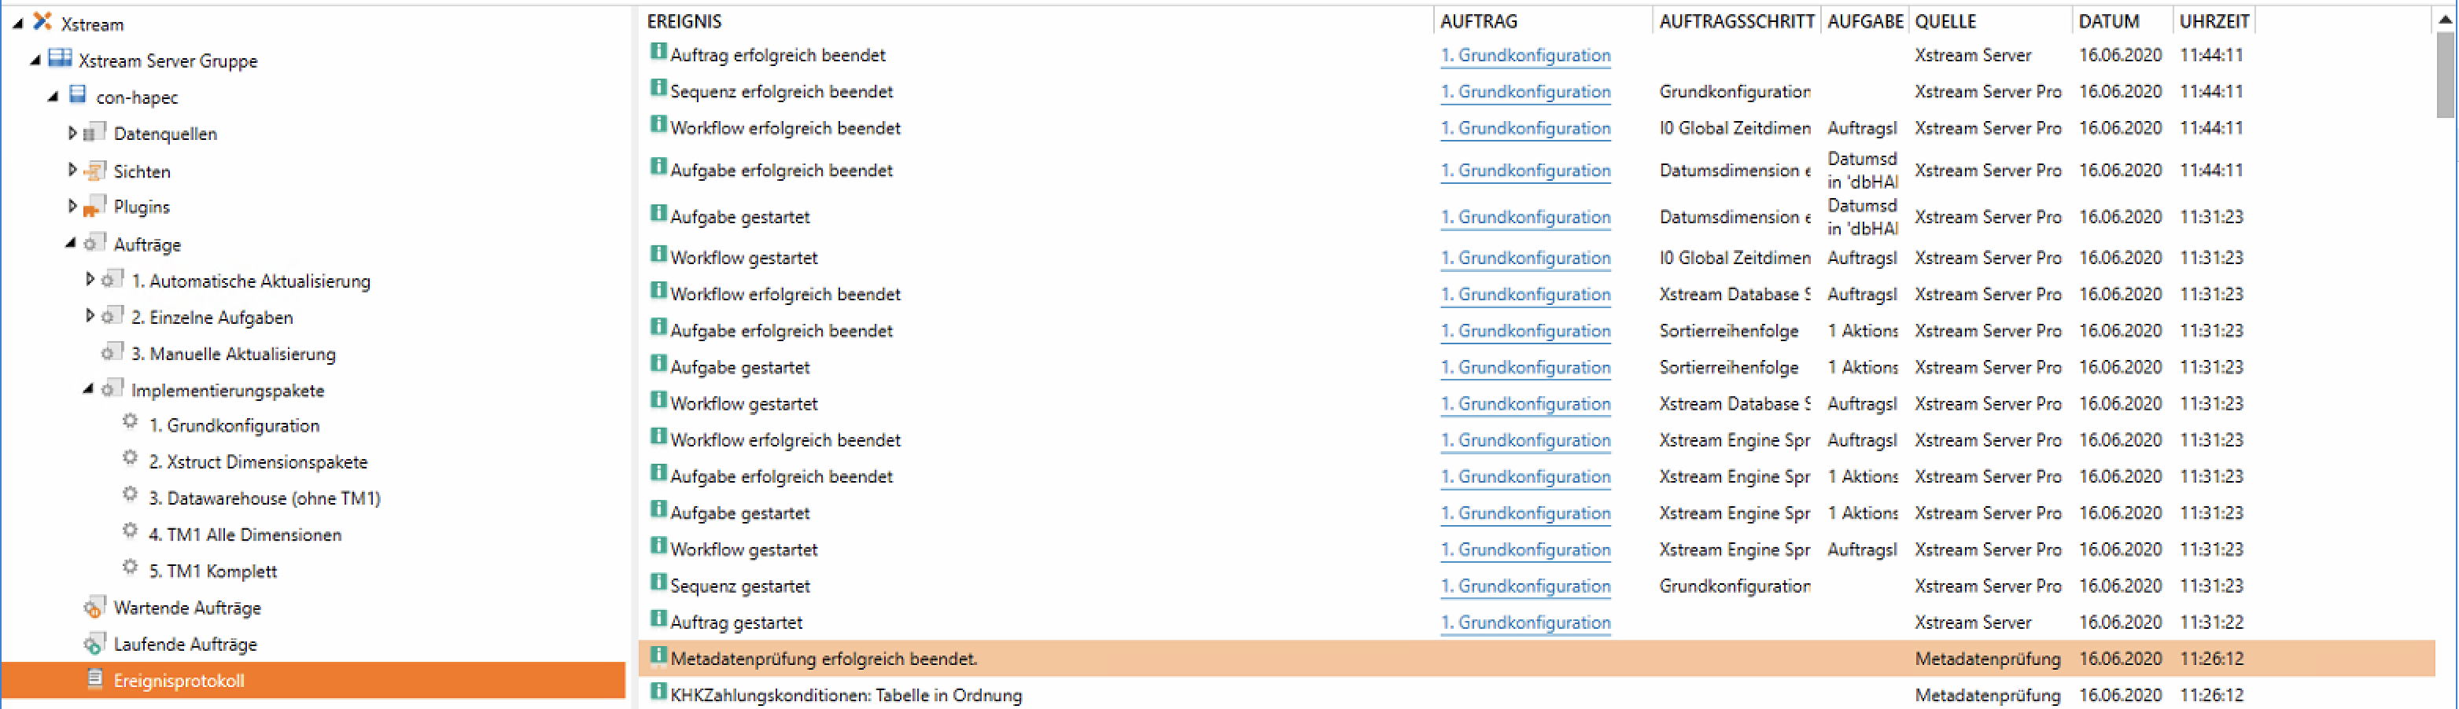The height and width of the screenshot is (709, 2459).
Task: Click info icon of 'Auftrag gestartet' row
Action: click(x=658, y=620)
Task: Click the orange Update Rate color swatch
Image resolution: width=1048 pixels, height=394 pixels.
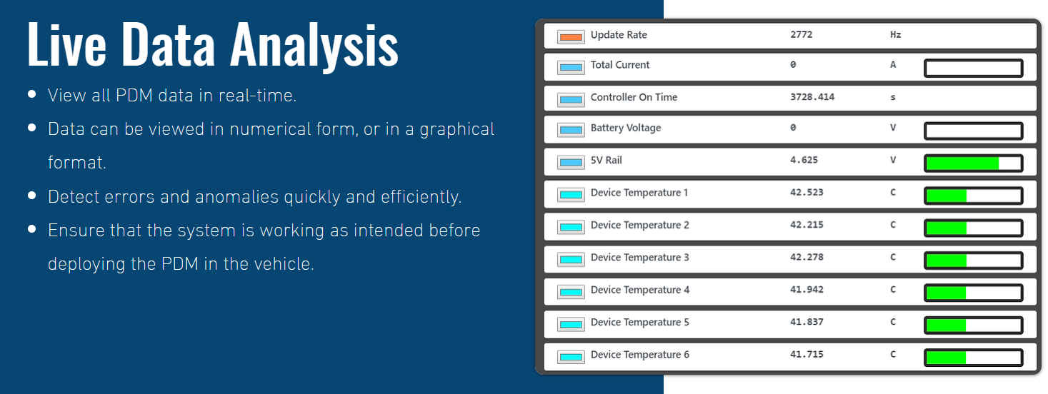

- YOUR GOAL
Only the lines from the one containing "Task: Click the" through the final line of the data are to be written out, exactly as they stand and without pictures.

- SOLUTION FOR THIS TASK
Task: Click the orange Update Rate color swatch
Image resolution: width=1048 pixels, height=394 pixels.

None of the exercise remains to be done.